● **PAGE TEXT**:
Refresh tokens are invalidated when a password changes — change a user's password and any active refresh tokens issued before that moment are rejected. Previously a leaked token could outlive a password reset by up to 7 days. The refresh endpoint now compares the token's password-change timestamp against the user record and returns 401 Session invalidated by password change if they don't match. Existing sessions stay valid through the upgrade — only new password changes invalidate them.
Added
Upgrade Queue presets — save the current queue (selected devices + upgrade type) as a named preset, then load it back from a dropdown next time. Useful for recurring routines like a monthly RouterOS update on all branch routers. Save / Load / Manage buttons sit next to the queue actions; loading a preset filters out any devices that have been removed since the preset was saved and tells you how many were missing.
Command Templates — Import / Export (admin only) — share templates between mikr instances or back them up. Per-card Export button or Export all in the toolbar produce a portable JSON file. Import opens a preview that shows every incoming template, flags name collisions, and highlights destructive commands (reset-configuration, wipe, reboot, shutdown, system/script/run, remove) in red. Choose Skip / Rename / Overwrite as the collision strategy — Skip is the default. Multi-line /system/script bodies are coming as a separate template type in a future release.

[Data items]
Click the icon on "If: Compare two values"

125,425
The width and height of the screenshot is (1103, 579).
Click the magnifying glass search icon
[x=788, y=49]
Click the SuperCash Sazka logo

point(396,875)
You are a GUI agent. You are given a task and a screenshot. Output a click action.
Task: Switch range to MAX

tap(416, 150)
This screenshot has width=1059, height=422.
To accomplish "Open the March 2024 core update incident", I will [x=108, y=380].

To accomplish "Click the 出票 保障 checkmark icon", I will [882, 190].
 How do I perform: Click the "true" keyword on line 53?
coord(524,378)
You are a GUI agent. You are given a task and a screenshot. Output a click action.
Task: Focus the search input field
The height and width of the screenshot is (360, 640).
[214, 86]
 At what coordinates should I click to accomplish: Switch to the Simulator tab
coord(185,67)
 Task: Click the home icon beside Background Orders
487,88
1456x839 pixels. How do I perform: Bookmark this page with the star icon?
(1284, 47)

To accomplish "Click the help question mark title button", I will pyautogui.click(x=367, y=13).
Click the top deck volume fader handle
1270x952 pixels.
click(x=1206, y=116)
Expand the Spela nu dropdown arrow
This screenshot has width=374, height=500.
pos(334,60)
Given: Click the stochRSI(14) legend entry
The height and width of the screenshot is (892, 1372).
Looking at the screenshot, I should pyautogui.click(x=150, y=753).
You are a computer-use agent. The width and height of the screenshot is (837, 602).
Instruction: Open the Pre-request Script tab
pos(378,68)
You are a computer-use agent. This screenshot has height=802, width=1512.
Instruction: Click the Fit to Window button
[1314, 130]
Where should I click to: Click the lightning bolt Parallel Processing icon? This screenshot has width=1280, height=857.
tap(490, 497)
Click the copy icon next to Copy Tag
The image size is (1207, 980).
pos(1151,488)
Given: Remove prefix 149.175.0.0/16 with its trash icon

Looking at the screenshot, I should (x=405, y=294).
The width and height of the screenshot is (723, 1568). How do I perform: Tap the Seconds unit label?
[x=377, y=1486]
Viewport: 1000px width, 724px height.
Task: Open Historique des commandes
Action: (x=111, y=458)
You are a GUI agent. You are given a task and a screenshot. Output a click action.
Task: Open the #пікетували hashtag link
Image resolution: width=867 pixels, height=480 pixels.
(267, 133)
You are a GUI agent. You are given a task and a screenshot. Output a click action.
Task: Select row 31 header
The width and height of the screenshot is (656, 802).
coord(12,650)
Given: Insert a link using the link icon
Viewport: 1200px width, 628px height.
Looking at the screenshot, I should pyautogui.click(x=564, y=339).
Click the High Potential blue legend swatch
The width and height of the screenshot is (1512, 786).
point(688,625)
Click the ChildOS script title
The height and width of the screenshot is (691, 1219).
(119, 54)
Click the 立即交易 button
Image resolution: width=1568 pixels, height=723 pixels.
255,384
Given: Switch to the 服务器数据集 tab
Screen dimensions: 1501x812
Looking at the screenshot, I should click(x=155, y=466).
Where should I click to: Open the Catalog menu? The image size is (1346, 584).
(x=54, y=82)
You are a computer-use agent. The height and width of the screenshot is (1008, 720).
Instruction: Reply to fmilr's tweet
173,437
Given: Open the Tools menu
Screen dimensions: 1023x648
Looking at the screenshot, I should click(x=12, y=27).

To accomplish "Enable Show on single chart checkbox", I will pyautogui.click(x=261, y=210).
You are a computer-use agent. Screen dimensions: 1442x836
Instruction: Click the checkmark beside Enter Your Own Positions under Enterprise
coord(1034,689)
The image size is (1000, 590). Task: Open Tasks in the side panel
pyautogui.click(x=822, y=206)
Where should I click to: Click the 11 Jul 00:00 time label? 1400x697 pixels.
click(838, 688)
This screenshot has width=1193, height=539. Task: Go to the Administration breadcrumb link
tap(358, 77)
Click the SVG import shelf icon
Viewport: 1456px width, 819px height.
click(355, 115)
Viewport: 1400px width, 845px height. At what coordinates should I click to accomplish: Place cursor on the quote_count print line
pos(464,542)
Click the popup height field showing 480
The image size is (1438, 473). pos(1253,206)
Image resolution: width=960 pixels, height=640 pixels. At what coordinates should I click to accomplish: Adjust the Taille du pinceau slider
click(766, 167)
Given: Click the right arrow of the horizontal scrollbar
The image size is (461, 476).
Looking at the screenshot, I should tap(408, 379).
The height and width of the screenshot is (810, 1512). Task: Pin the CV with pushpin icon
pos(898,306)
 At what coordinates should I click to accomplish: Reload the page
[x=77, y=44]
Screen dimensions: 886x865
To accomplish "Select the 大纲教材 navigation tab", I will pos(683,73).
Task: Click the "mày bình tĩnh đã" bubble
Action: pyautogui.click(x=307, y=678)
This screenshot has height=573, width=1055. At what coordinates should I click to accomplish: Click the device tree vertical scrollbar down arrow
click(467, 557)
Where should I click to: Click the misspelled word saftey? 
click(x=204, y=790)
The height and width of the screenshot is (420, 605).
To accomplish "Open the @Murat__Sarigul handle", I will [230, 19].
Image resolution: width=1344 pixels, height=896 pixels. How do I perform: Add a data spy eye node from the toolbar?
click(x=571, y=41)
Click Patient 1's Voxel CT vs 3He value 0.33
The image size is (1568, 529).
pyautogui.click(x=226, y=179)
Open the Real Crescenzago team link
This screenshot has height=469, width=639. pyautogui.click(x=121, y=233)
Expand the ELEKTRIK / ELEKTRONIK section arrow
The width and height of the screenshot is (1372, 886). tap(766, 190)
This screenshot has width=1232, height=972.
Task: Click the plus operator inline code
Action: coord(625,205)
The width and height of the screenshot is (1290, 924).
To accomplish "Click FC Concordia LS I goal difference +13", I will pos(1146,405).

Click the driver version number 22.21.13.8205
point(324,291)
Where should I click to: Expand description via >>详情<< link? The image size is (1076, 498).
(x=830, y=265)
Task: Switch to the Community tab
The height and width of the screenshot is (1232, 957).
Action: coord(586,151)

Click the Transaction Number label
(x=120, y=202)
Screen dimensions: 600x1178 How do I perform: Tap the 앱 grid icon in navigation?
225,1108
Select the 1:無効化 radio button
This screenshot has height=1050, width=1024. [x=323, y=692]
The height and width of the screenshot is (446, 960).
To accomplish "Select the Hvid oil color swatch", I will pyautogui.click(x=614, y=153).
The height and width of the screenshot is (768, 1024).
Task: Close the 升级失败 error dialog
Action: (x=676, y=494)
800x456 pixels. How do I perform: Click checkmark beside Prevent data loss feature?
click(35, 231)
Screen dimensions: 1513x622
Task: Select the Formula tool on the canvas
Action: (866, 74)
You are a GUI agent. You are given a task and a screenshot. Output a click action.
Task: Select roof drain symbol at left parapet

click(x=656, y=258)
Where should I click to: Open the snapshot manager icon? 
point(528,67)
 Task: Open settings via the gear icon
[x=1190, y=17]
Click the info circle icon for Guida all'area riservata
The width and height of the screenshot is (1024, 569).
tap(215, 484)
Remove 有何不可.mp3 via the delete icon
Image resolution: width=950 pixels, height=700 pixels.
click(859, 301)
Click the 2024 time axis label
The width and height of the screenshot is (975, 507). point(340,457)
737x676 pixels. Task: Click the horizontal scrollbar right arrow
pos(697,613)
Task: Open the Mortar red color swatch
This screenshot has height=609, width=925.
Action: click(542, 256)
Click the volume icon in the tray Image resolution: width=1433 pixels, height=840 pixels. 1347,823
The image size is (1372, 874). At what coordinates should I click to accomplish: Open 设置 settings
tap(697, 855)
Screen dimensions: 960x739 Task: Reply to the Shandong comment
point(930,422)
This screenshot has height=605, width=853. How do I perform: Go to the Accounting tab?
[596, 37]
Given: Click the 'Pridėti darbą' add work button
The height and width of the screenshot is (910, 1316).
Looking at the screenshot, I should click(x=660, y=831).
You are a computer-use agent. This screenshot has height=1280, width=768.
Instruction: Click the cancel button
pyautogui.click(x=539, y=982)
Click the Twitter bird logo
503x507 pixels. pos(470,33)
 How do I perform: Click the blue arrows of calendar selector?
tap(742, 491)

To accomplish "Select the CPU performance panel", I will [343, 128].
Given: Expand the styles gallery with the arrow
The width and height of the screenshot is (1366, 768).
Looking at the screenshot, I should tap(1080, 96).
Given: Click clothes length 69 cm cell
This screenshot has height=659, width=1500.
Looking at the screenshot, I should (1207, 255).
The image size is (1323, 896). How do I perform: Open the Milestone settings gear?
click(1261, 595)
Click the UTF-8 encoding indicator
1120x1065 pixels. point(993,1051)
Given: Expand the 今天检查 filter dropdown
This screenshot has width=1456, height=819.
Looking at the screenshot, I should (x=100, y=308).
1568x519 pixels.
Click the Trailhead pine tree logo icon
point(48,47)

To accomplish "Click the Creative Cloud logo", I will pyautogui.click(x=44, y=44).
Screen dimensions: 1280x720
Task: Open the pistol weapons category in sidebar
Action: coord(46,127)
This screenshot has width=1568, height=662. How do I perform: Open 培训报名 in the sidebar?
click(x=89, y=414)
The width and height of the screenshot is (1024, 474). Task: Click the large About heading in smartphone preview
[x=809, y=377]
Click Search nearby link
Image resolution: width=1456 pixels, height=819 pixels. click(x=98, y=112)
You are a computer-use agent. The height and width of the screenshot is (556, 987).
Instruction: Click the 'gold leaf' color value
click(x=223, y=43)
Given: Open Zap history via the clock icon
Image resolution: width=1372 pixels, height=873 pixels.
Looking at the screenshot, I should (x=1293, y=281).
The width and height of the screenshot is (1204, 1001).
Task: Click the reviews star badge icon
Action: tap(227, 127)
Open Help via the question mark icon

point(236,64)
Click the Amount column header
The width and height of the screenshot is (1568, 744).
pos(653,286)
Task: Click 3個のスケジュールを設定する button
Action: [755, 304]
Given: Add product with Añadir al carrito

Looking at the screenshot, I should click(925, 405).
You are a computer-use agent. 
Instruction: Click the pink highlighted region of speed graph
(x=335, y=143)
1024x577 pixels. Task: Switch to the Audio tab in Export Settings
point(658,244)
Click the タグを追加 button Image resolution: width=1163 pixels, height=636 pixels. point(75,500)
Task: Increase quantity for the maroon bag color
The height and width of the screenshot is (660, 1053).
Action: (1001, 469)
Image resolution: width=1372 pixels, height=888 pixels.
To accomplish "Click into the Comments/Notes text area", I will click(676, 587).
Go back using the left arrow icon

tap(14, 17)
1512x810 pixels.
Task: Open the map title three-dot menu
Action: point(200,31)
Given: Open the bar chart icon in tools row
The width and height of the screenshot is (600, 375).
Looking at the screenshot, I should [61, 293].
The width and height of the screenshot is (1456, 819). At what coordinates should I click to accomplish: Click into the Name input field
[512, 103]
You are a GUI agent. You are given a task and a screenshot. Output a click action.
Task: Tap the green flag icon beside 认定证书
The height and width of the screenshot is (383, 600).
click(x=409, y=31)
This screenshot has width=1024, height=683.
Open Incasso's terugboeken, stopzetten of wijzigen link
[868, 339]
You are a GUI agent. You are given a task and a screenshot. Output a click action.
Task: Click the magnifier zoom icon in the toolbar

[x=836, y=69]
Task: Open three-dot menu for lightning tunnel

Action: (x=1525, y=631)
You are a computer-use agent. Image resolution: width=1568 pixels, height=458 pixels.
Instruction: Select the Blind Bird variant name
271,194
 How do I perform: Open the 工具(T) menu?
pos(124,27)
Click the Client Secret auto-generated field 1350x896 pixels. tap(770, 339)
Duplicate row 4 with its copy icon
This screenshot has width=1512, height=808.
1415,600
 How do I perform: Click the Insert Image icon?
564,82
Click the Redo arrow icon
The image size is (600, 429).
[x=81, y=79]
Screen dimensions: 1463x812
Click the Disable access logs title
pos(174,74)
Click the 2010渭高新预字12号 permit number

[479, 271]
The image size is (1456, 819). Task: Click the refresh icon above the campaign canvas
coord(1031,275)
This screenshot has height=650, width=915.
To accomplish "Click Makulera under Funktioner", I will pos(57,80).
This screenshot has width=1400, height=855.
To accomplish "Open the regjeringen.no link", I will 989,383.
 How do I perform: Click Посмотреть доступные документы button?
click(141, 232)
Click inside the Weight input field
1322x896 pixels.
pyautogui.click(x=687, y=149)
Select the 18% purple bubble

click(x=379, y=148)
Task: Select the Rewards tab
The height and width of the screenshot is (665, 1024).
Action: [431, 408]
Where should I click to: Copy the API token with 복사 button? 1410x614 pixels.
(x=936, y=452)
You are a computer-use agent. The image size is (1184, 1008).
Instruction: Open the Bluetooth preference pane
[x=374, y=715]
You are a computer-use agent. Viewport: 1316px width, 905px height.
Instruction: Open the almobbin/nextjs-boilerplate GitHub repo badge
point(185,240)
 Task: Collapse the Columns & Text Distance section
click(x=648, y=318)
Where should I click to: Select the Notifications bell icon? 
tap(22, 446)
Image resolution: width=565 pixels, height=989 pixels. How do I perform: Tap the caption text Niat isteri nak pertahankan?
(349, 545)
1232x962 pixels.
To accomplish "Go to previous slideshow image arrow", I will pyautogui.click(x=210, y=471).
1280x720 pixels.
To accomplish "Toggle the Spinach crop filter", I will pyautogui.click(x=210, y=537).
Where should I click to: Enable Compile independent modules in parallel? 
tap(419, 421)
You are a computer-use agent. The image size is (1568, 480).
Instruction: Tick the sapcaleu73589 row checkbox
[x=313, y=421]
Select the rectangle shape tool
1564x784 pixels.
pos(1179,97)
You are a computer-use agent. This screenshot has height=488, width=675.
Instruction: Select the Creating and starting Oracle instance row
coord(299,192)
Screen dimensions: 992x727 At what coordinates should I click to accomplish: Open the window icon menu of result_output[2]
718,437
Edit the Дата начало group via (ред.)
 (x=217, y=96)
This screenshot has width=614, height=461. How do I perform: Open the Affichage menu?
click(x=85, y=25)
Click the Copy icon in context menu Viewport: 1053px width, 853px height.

● **COMPLETE THE FOLLOWING**:
(1) Answer these questions using the changelog.
(a) Before this change, how long could a leaked token outlive a password reset?
(b) When a saved Upgrade Queue preset is loaded, what happens to devices that have been removed since it was saved?
(c) Which collision strategy is the default when importing Command Templates?
(2) Can you turn the changelog paragraph beginning "Upgrade Queue presets" into a short bulleted list that keeps its main facts?

● **CORRECT ANSWERS**:
(1)
(a) Up to 7 days.
(b) They are filtered out, and the user is told how many were missing.
(c) Skip.

(2)
- Saves the current queue (selected devices and upgrade type) as a named preset that can be loaded from a dropdown later.
- Suits recurring routines, such as a monthly RouterOS update on all branch routers.
- Save, Load and Manage buttons sit next to the queue actions.
- Loading a preset filters out devices removed since it was saved and reports how many were missing.